▶ Task instructions
Reproduce the records verbatim, beginning at the line that contains "Where should I" and stopping after the line that contains "Action: [161, 73]". Omit the pictures from your answer.

▶ Records
____________________

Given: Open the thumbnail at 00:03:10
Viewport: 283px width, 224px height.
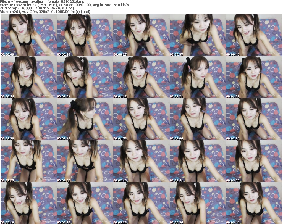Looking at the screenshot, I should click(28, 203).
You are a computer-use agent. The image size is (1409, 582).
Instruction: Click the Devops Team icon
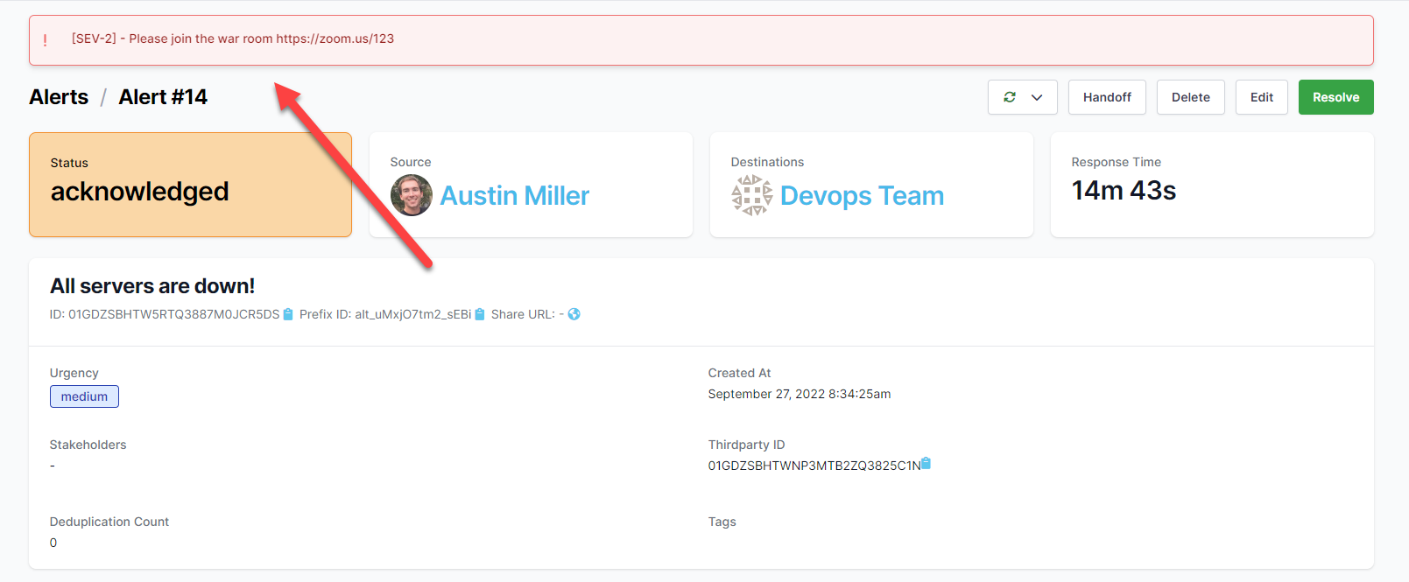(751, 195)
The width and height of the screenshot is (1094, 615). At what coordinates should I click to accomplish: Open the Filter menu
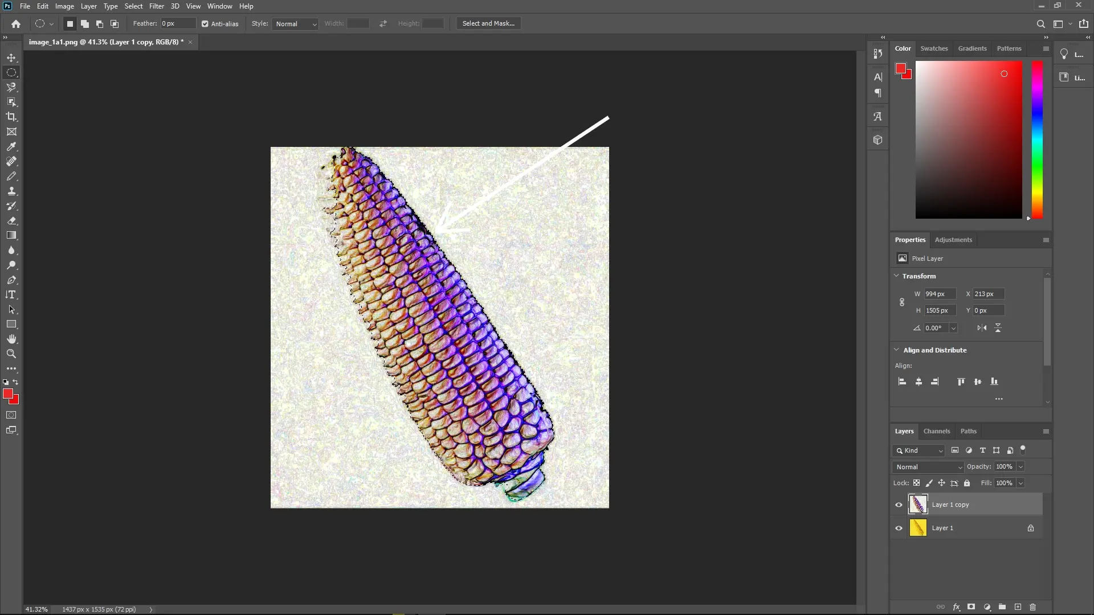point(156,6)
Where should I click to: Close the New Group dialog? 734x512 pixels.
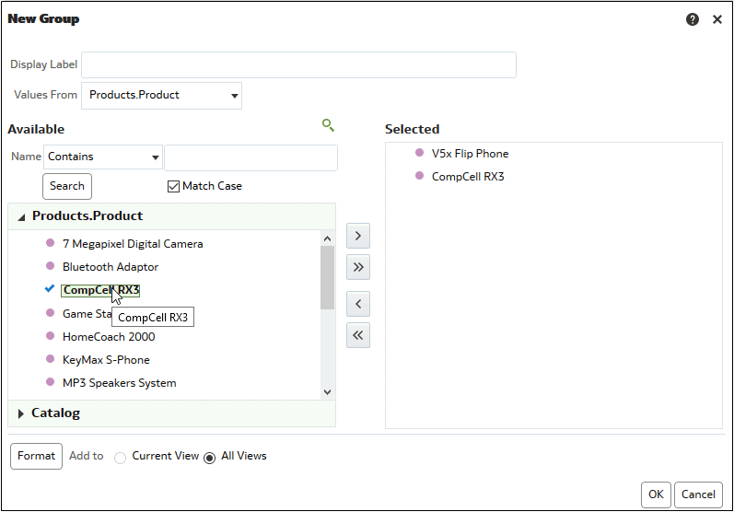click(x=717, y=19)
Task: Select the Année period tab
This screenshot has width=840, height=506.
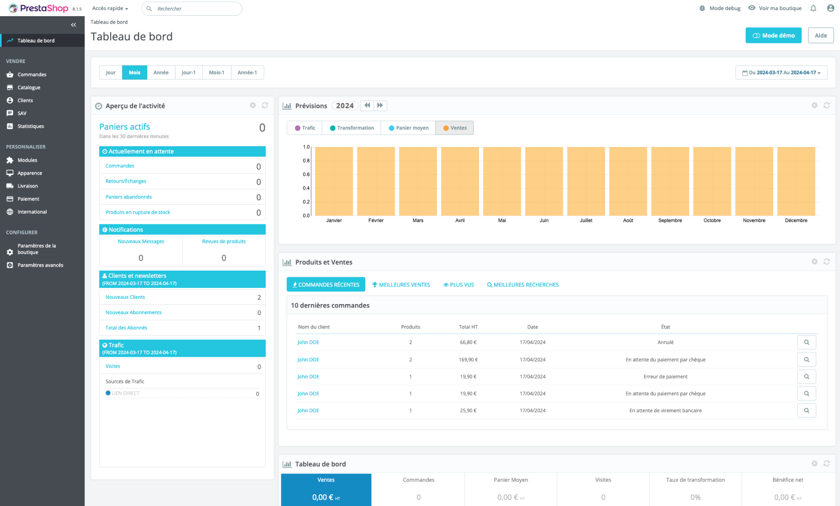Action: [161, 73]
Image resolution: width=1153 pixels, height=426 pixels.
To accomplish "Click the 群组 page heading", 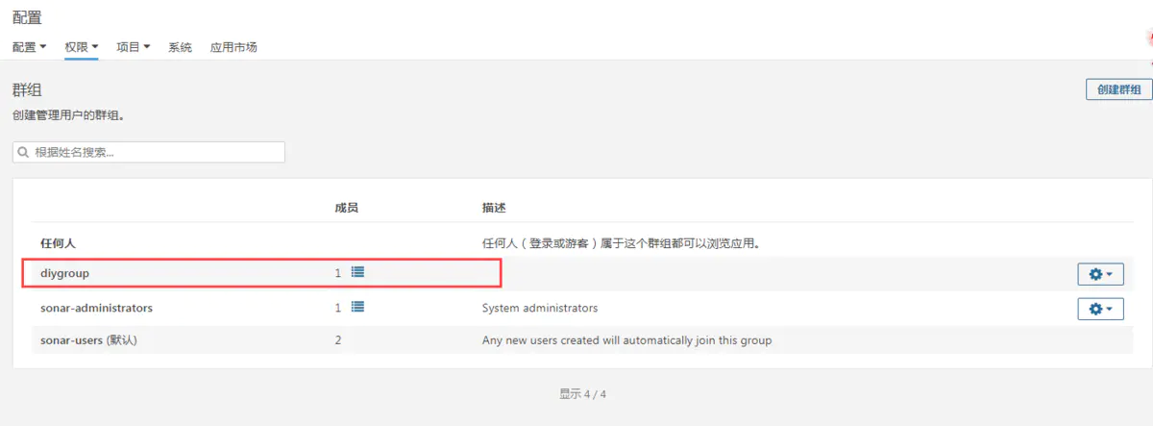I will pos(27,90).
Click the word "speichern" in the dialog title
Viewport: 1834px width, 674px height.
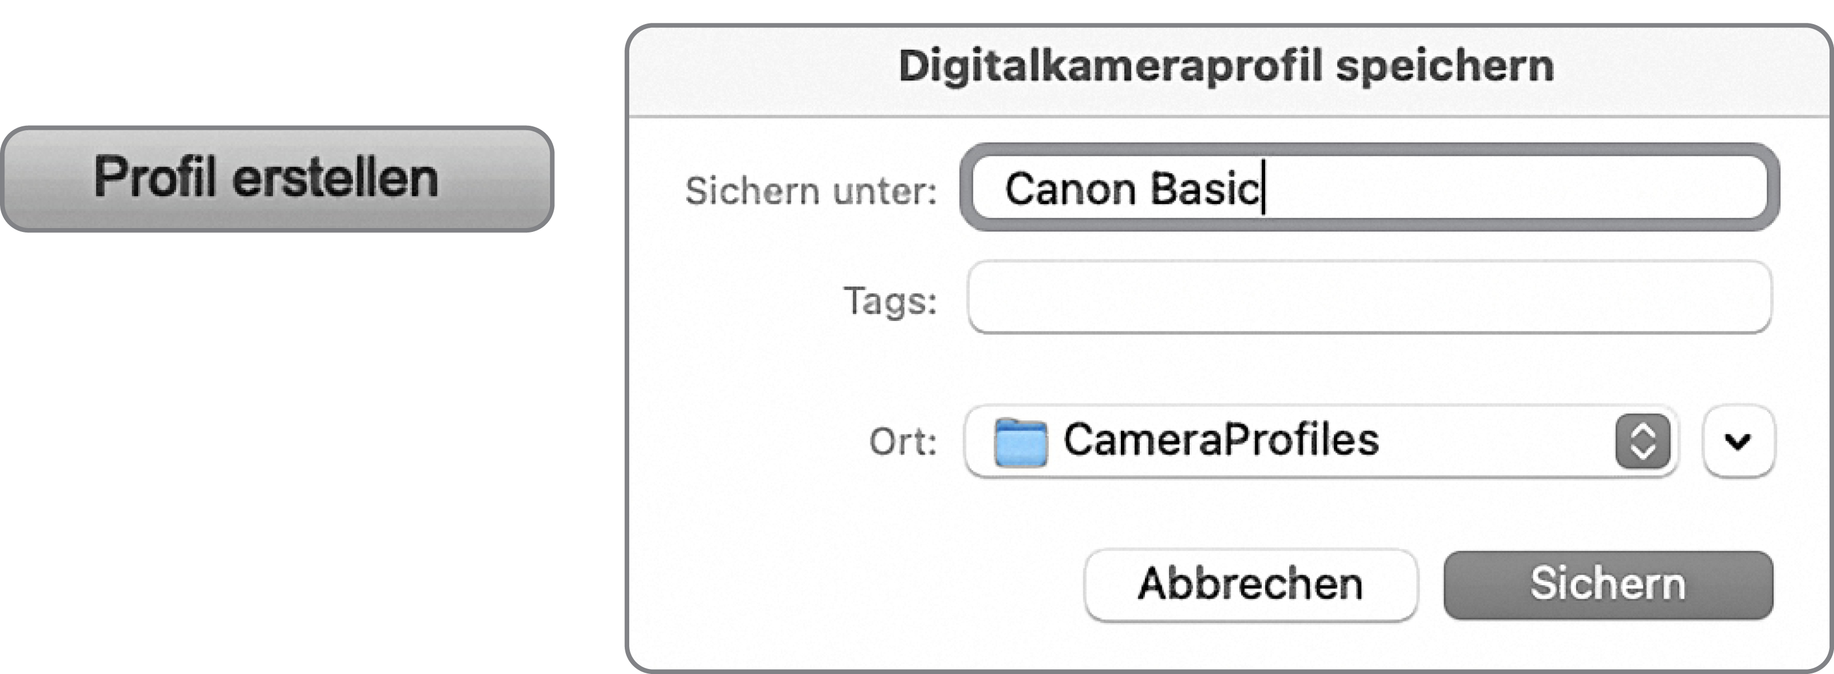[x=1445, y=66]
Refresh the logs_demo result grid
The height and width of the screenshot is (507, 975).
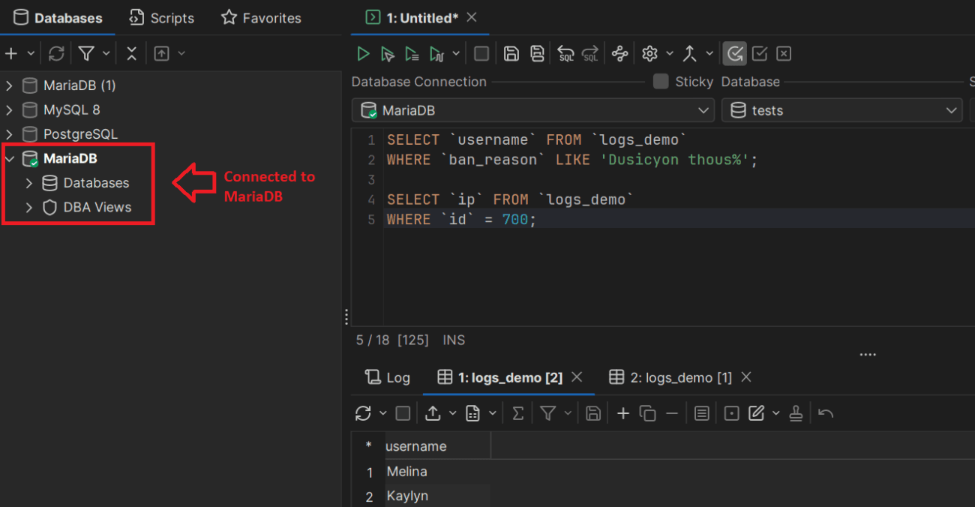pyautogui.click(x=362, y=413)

____________________

▶ Solution to this problem
Where should I click to: Close the New Group dialog? 734x512 pixels.
click(x=717, y=19)
Task: Select the Année period tab
This screenshot has width=840, height=506.
Action: [161, 73]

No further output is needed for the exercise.